-- Start of EXCERPT TO READ --

Other-than-temporary impairment of an equity security results in a write-down that must be included in net income. We regularly review each investment security for other-than-temporary impairment based on criteria that includes the extent to which cost exceeds market price, the duration of that market decline, the financial health of and specific prospects for the issuer, our best estimate of the present value of cash flows expected to be collected from debt securities, our intention with regard to holding the security to maturity and the likelihood that we would be required to sell the security before recovery.


Other Real Estate Owned (OREO): Assets acquired through, or in lieu of, loan foreclosure are held for sale and are initially recorded at fair value less costs to sell at the date of foreclosure. Subsequent to foreclosure, management periodically performs valuations of the foreclosed assets based on updated appraisals, general market conditions, recent sales of like properties, length of time the properties have been held, and our ability and intention with regard to continued ownership of the properties. The Corporation may incur additional write-downs of foreclosed assets to fair value less costs to sell if valuations indicate a further other-than-temporary deterioration in market conditions.

Goodwill: All of the Corporation's goodwill was recognized in connection with the Bank's acquisition of C&F Finance Company in September 2002. With the adoption of Accounting Standards Update 2011-08, Intangible-Goodwill and Other-Testing Goodwill for Impairment, in 2012, the Corporation is no longer required to perform a test for impairment unless, based on an assessment of qualitative factors related to goodwill, we determine that it is more likely than not that the fair value of C&F Finance Company is less than its carrying amount. If the likelihood of impairment is more than 50 percent, the Corporation must perform a test for impairment and we may be required to record impairment charges. In assessing the recoverability of the Corporation's goodwill, major assumptions used in determining impairment are increases in future income, sales multiples in determining terminal value and the discount rate applied to future cash flows. As part of any impairment test, we will perform a sensitivity analysis by increasing the discount rate, lowering sales multiples and reducing increases in future income.

-- End of EXCERPT TO READ --

→ **WHAT IS ASKED**
Please rewrite the accounting policies passage above, starting at "Other Real Estate" and ending at "in market conditions.", and swap "appraisals" for "property inspections".

-- Start of GIVEN INFORMATION --

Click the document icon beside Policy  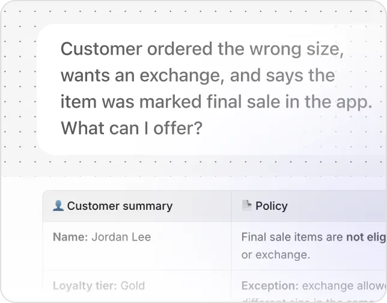(246, 206)

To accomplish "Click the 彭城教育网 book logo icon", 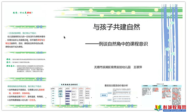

-- End of GIVEN INFORMATION --

→ **OUTPUT**
Other Real Estate Owned (OREO): Assets acquired through, or in lieu of, loan foreclosure are held for sale and are initially recorded at fair value less costs to sell at the date of foreclosure. Subsequent to foreclosure, management periodically performs valuations of the foreclosed assets based on updated property inspections, general market conditions, recent sales of like properties, length of time the properties have been held, and our ability and intention with regard to continued ownership of the properties. The Corporation may incur additional write-downs of foreclosed assets to fair value less costs to sell if valuations indicate a further other-than-temporary deterioration in market conditions.